Problem requirements:
Please report every line of the items below that contains the word "toolbar", and treat uppercase and lowercase as different.

Exercise materials:

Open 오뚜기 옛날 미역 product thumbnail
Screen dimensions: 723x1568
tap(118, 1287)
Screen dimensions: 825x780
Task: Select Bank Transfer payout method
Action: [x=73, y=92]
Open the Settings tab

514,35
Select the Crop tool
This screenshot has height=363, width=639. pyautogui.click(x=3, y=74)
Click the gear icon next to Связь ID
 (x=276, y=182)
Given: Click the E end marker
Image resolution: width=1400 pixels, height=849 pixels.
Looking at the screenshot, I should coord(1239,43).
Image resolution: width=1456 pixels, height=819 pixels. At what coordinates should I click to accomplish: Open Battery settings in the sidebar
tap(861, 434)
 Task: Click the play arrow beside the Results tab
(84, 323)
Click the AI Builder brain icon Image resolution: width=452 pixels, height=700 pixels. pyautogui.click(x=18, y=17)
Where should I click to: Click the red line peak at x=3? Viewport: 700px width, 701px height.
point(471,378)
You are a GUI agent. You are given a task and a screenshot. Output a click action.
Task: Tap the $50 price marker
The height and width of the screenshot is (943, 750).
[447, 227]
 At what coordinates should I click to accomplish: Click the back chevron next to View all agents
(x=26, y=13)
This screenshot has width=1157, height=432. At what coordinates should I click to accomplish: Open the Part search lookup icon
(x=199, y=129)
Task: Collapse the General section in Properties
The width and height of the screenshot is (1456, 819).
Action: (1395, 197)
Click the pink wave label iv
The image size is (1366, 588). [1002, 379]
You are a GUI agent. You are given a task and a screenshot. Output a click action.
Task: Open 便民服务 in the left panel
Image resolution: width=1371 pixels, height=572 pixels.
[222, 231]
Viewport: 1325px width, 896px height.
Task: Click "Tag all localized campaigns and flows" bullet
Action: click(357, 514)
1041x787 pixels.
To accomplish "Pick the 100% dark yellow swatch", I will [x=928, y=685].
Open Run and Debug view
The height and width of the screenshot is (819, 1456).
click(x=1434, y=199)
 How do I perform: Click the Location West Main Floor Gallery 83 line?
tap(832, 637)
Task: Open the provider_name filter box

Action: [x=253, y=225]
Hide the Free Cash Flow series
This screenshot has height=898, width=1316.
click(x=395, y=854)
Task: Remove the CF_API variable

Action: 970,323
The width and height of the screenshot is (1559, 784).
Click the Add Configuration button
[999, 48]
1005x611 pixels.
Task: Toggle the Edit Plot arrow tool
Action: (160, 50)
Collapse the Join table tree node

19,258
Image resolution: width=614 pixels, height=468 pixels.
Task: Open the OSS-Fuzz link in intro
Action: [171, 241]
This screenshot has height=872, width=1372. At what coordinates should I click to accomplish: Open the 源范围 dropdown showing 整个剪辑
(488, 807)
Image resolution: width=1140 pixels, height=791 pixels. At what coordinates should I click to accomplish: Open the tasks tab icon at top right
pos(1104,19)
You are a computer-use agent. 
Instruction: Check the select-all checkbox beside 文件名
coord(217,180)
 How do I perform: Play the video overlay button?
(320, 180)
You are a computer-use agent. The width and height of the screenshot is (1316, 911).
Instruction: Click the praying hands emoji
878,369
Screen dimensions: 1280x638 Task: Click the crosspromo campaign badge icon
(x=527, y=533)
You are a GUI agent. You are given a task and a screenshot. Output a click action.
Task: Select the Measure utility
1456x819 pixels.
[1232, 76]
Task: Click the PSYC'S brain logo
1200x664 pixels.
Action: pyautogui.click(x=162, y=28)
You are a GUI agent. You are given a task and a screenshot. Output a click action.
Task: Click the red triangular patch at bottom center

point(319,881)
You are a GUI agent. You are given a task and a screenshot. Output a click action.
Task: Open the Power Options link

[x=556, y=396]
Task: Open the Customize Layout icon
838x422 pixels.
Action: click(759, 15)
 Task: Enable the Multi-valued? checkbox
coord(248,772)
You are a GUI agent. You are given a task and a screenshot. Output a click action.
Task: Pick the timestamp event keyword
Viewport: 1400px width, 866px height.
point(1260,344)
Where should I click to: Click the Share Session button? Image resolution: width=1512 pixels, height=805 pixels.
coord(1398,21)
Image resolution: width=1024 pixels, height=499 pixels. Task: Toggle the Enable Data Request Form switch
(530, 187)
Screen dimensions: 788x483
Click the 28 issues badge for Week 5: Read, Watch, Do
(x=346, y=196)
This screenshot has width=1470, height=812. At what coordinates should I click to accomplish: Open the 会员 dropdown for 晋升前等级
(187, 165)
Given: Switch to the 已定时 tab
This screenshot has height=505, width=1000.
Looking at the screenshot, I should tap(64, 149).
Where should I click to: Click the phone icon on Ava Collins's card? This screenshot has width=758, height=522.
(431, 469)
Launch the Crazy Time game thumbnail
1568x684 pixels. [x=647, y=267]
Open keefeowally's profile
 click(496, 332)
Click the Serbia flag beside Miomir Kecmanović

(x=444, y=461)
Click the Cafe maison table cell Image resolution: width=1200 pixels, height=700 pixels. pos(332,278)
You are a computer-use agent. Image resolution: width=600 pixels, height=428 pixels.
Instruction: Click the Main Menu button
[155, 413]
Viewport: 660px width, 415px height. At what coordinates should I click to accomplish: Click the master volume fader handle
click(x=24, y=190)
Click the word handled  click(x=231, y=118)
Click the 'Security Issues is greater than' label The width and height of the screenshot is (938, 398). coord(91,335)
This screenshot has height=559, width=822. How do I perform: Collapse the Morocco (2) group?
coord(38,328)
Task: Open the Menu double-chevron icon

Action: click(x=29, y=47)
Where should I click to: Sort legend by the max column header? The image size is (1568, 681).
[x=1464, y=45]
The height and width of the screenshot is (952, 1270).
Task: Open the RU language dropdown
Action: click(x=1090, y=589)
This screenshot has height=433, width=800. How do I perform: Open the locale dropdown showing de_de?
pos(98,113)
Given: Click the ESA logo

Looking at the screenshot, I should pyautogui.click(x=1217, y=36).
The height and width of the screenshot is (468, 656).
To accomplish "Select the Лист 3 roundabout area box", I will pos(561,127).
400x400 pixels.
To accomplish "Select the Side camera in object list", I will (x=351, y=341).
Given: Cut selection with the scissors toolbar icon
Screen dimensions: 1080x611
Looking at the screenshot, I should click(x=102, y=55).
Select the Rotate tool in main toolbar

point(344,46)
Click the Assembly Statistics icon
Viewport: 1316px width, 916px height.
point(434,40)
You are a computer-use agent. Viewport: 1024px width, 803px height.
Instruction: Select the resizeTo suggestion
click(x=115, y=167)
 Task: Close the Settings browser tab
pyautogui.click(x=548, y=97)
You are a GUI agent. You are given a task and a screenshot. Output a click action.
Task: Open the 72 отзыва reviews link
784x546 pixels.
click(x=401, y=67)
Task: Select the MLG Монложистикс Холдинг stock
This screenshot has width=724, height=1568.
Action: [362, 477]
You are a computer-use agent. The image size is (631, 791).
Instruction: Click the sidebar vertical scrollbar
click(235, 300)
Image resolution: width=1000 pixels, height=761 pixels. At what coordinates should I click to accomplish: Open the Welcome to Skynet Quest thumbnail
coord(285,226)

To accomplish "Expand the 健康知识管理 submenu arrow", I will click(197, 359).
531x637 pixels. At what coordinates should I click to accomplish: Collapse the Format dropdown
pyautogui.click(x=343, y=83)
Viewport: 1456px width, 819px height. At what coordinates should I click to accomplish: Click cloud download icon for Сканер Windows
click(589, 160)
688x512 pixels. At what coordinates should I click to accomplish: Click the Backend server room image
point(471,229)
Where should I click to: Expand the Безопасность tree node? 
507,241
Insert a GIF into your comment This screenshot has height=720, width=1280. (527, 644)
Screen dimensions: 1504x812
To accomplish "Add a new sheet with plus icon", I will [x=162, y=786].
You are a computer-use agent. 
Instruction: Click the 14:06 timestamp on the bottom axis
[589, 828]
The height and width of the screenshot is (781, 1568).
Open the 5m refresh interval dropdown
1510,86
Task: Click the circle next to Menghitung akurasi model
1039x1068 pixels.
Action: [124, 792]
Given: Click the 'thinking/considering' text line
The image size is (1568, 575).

Solution to this task:
Given: Cut selection with the scissors toolbar icon
Select the Rotate tool in main toolbar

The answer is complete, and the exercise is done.